Secondly, the context has changed. When the Rose Revolution unfolded in 2003, Georgia was in a dire state. The government, led by Eduard Shevardnadze, was deeply unpopular, and the country was in disarray. Today, Georgia enjoys relative stability and economic growth. While challenges persist, the choice between “real prosperity” and a fleeting, uncertain promise of Western-led change has shifted the balance of opinion in favor of continuity.
Thirdly, a regime change in Georgia now would almost certainly lead to chaos. The experience of countries in the region shows that compromises and yielding to external pressure lead to the collapse of governments. Ivanishvili’s strategy is clear: resist Western influence, as succumbing to it has proven disastrous for others.
The risks and dynamics at play
However, the Tbilisi authorities’ calculations could be flawed. The significance of events in Georgia now extends beyond its borders, especially in light of the escalating tensions over Ukraine and political shifts in the US. The West’s desire to undermine what it perceives as pro-Russian forces has made Georgia a symbolic battleground, amplifying the consequences of any perceived defiance. The fact that Georgian Dream is in no way pro-Russian, but simply seeks to maintain a detached position, does not change the situation.
Tbilisi’s decision to freeze EU accession talks was a bold move, signaling its willingness to challenge Western demands. The EU sees its ability to influence its applicants as a point of pride, and any setback, like Georgia’s hesitation, will be seen as a failure of its policies. Those who are seen as clients of the West must now swear an oath. And unwillingness to follow the common path is equated with treason.
This situation raises questions about the degree of public support for the government’s stance. The Georgian population has long been divided on the issue of European integration. The government’s position resonates with some, particularly those who see the West’s influence as counterproductive, while others demand a clearer path toward EU membership.
What’s next for the country?
For the opposition, this is an opportunity to exploit popular discontent and mobilize protests. The key challenge for both sides will be managing the potential for violence. ‘Color revolutions’ have always relied on the ability to escalate tensions and frame the government as authoritarian. The authorities, for their part, must maintain a delicate balance, avoiding provocations while standing firm against external pressure.
The ‘European future’ is a popular image among Georgians, and the majority of Georgian Dream supporters share this aspiration too. The party itself is firmly committed to the goals of European integration, but with its own conditions. The opposition’s argument is that the government is blocking the European path, which automatically means that Tbilisi will return to Moscow’s sphere of influence. The only question is how persistently and passionately this argument will be repeated.
The future of Georgia’s sovereignty
The ‘color revolution’ model, once a symbol of democratic aspirations, risks being used as a blunt tool in geopolitical maneuvering.
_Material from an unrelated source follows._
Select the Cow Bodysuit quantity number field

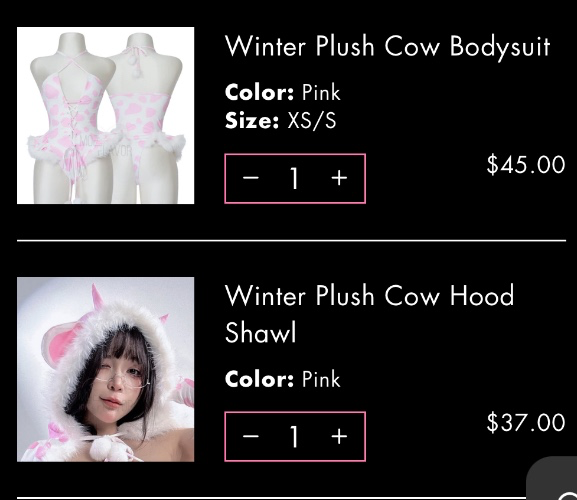294,178
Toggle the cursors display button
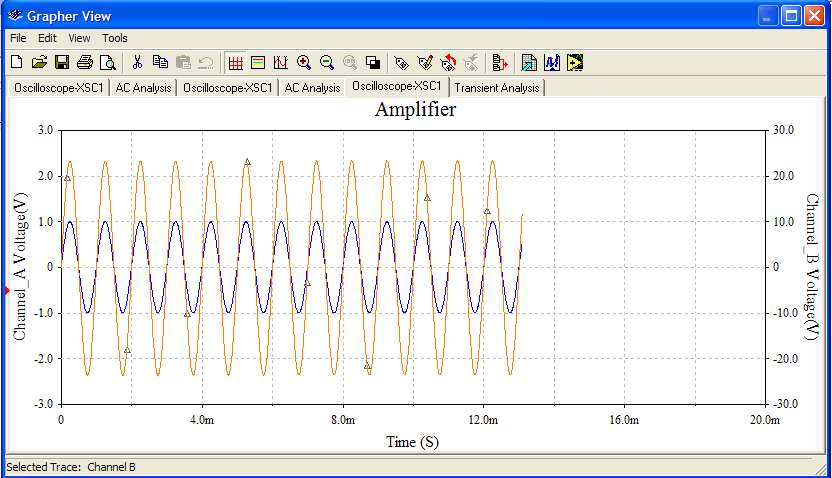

Whether these external forces can still effectively destabilize governments in the region remains to be seen.
Democracy promotion (in various guises) was relevant as long as the Western idea of socio-political progress was seen as essentially the only option. Now, as the global order undergoes significant change, this era of unchallenged Western influence is ending, replaced by a fierce struggle for a place in the new geopolitical system. The term ‘color revolution’ has evolved from a symbol of popular democratic uprisings to a tool of political engineering used by the West for influence. The question now is whether these revolutions still have the power to destabilize countries like Georgia – or if the state can resist the pressure and secure its sovereignty in a new world order.
By Fyodor Lukyanov, the editor-in-chief of Russia in Global Affairs, chairman of the Presidium of the Council on Foreign and Defense Policy, and research director of the Valdai International Discussion Club.